> **WHAT TO WORK ON**
Update these rows so that every "thumbnail" reads "preview image" instead, leaving everything else unchanged.

■ ■ ■ ■

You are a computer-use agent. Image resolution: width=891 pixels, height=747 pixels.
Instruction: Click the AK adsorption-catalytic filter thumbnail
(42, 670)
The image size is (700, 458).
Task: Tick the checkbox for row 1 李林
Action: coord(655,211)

■ ■ ■ ■

> **EXERCISE OUTPUT**
You are a computer-use agent. Image resolution: width=891 pixels, height=747 pixels.
Instruction: Click the AK adsorption-catalytic filter preview image
(42, 670)
The image size is (700, 458).
Task: Tick the checkbox for row 1 李林
Action: coord(655,211)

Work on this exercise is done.